As his nimble fingers quickly undid the hard knots and the wide flat shoes were slipped off her fat feet, the firelight flamed past him and lit up the room. The walls were covered with newspapers, the floor was scoured almost white, and the wooden bed in the corner puffed up high with its feather mattress and many-colored quilt.

Taking her shoes off made Big Sue a different person. From being heavy and slow she became light on her feet and quick. She took a black iron spider off the hearth and put it over the clear hot blaze, then dropped slices of white bacon on it to cook. While the bacon hissed and curled up with frying, Big Sue pulled sweet potatoes out from under the pile of hot ashes in one corner. Those that a squeeze from her fingers showed soft and well done she put in a pan to be eaten, the others were put back in the ashes to cook longer. She stirred a pot full of white cornmeal mush; collard greens, cooked with chunks of bacon, half filled another. The smell of food went all through the cabin every time a pot-lid was lifted.

Big Sue gave Breeze a tin pan and a spoon, while she took another; but just as she leaned down to dip up the food she glanced toward the bed. Breeze had put his hat on it. She stopped still and glared at him.

“Great Gawd, boy! You put bad luck on my Joy’s bed. I got a good mind to lick you. Take dis pin. Go stick em in da hat. Don’ never put a hat on no bed. You ain’ had much raisin’, or you’d know better.”

Breeze took the pin and stuck it, as she said, in the hat’s crown. It must stay there until morning, then he must hang the hat on a nail in the newspapered wall.
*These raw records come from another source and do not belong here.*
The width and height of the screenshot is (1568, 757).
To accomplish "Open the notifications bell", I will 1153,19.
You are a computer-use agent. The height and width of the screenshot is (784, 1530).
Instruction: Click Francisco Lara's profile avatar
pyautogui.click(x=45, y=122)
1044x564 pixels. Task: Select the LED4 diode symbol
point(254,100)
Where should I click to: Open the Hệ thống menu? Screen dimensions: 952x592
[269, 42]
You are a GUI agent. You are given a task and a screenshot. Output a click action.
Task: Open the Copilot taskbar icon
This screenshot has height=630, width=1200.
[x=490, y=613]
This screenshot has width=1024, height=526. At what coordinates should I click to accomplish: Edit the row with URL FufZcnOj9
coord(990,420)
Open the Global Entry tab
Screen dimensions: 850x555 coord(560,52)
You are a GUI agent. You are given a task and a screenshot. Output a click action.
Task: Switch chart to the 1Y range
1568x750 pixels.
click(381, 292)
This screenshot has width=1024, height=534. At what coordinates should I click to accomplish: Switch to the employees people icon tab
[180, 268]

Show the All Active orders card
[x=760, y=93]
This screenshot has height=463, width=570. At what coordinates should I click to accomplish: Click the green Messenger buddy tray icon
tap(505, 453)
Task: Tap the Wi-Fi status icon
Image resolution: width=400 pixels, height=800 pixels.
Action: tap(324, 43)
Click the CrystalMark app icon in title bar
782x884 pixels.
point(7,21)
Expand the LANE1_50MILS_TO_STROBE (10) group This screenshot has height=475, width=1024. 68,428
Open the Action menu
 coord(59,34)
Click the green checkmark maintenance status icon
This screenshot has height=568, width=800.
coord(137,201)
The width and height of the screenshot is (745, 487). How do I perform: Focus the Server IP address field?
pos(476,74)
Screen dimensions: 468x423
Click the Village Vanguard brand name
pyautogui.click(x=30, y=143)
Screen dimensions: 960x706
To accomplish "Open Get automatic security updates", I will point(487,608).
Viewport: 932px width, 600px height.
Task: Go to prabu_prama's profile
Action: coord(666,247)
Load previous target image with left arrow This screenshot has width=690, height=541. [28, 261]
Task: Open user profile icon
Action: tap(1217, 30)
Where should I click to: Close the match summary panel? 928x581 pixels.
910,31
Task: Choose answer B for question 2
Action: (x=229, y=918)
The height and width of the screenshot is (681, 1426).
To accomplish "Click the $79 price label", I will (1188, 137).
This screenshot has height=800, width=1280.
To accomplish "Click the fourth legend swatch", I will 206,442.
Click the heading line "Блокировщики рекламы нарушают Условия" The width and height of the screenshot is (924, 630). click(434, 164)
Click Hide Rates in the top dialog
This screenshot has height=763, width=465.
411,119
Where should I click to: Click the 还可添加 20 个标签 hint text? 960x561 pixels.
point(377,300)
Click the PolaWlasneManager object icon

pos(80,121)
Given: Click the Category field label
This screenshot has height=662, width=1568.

“Lawd,” she sighed as she leaned over the pot again, “dat hat sho’ scared me. S’pose I didn’ had a pin! Come fill you’ pan now. Eat a-plenty. I want you to grow fast so you’ll git big enough to help me work. Put some pot liquor off de greens on you’ mush. Mush an’ pot liquor is good fo’ you. It’ll stick to you’ ribs. Sweet potatoes an’ fat meat’ll fatten you too. You’s too small. You’ ma says you’s gwine on twelve, but you can’ be dat old! I hope to Gawd you ain’ a runt!”

Breeze was ready to cry, and she changed her tone and told him that April had a goat for him to break and ride and drive, if he’d be a good boy and mind all she said. April would get a goat harness and a goat wagon, too. Breeze must get the goat tame before the little white boy who lived in the Big House came home. White people are so subject to fever, they can’t risk even one night on the river before killing frost. When the nights get warm, in the spring, they have to go away. White people have some mighty weak sickly ways.

Breeze had eaten too much. He was packed so full he felt tight and uneasy. He wanted to go home to his mother, but Big Sue kept talking fast to keep his mind from dwelling on his troubles. Over and over she said he was a lucky boy to be here with her at Blue Brook. While he washed his pan and spoon, she got a tin basin off the water-shelf by the door and poured it half full of hot water out of the big black kettle simmering on the hearth. She gave it to Breeze with a big new bar of turpentine soap. “Wash you’ feet good and get ready for bed, son.”

But he had no night-clothes, no day clothes either, except the few he brought tied up in a white cloth. He couldn’t sleep between her clean white sheets in those dirty breeches and that filthy shirt! No! His tears poured out when she got a great big garment out of the trunk in the corner, and putting it over his head drew the great sleeves up over his arms. As she buttoned it up at the neck, her laughing broke into such funny snorts Breeze had to stop crying to look at her. Her wind must be broken fo’ true!

He had to sleep in the big bed in the corner, Joy’s bed, to-night, to take off the bad luck his hat had put on it. To-morrow night he’d take the bed she fixed for him in the shed-room where Lijah used to sleep when he was a little boy.